Orphan drug sales are expected to exceed $400 billion by 2032, up from $213 billion last year, according to a report released by commercial intelligence firm Evaluate on Mar. 13. The report highlights that small-molecule drugs will make up a significant portion of this growth in the rare disease sector.
The findings matter as they point to a shift in the types of therapies leading innovation for rare diseases, with small molecules regaining prominence despite recent regulatory and policy challenges. This trend could influence research priorities and investment decisions across the pharmaceutical industry.

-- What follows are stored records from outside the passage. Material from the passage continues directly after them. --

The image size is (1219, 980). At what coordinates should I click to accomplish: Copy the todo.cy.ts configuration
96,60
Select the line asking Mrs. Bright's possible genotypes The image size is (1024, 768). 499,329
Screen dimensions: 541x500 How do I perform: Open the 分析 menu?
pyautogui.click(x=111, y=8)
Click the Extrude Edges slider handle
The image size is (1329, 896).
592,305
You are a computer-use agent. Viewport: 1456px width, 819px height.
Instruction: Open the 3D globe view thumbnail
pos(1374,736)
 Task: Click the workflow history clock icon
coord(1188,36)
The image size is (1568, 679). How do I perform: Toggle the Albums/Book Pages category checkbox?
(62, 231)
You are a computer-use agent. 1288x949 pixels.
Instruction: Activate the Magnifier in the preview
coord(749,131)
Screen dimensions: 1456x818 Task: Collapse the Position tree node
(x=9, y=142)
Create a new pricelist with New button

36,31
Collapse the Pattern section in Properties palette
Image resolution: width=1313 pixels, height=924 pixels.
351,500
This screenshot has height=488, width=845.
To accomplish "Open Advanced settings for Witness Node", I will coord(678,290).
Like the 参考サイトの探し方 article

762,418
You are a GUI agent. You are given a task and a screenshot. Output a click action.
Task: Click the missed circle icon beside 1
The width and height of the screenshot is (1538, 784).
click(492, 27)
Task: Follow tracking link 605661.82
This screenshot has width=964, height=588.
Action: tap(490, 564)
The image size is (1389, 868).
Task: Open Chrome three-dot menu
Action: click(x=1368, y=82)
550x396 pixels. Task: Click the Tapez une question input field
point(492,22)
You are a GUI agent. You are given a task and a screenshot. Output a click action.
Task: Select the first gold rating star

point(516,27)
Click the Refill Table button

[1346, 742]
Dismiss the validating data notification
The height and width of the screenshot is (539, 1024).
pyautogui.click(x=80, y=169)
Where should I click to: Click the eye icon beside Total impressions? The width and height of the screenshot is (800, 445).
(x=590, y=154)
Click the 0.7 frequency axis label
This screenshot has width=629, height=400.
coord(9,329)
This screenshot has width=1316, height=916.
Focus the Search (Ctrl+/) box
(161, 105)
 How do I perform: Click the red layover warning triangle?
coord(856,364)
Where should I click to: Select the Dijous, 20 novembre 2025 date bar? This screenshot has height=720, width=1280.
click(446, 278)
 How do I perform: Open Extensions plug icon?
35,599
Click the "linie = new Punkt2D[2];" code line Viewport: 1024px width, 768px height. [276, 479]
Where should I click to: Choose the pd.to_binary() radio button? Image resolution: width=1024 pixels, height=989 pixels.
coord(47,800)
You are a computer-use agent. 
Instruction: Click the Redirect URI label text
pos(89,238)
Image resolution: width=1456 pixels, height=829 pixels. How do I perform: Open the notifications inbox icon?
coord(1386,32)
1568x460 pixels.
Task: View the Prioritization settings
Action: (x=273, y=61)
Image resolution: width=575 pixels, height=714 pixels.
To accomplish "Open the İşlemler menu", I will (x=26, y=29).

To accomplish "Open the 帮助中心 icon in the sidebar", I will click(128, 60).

According to Evaluate, 45% of the top 20 most valuable orphan pipeline products are small molecules, determined by their net present value—a measure used to estimate future profitability. Monoclonal antibodies represent only 20% of these assets, while newer modalities like DNA and RNA therapies and cell and gene therapies account for even smaller shares among leading investigational treatments for rare diseases.
"Small molecules make up almost half of the top ten most valuable orphan pipeline candidates," Evaluate wrote, "despite accounting for just three of today’s top-selling marketed orphan drugs." These include Vertex Pharmaceuticals’ cystic fibrosis medicines Alfytrek and Trikafta, as well as BeOne’s blood cancer therapy Brukinsa. Among promising candidates are Revolution Medicine’s pan-RAS inhibitor daraxonrasib for pancreatic tumors, Priovant’s dual TYK2/JAK1 blocker brepocitinib for autoimmune diseases, and Cogent Biosciences’ bezuclastinib for systemic mastocytosis.
The report suggests that advances in understanding disease mechanisms, improved chemistry- and data-based tools such as artificial intelligence, along with inherent advantages like convenience and cost-effectiveness, are driving renewed interest in small-molecule drugs. However, it also notes ongoing challenges such as the Inflation Reduction Act's pill penalty—which provides shorter protection from price renegotiations for small-molecule drugs compared to biologics—and regulatory uncertainty from agencies like the Food and Drug Administration (FDA).
Evaluate acknowledged that inconsistent FDA decisions have created obstacles for companies developing rare disease treatments. The agency has reversed previous guidance on some investigational therapies and forced several biotechs to adjust development timelines or restructure operations. Despite these hurdles, Evaluate projects steady growth in orphan drug sales over the coming years. At an estimated $400 billion in revenue by 2032, orphan drugs would represent more than one-fifth of all pharmaceutical sales that year.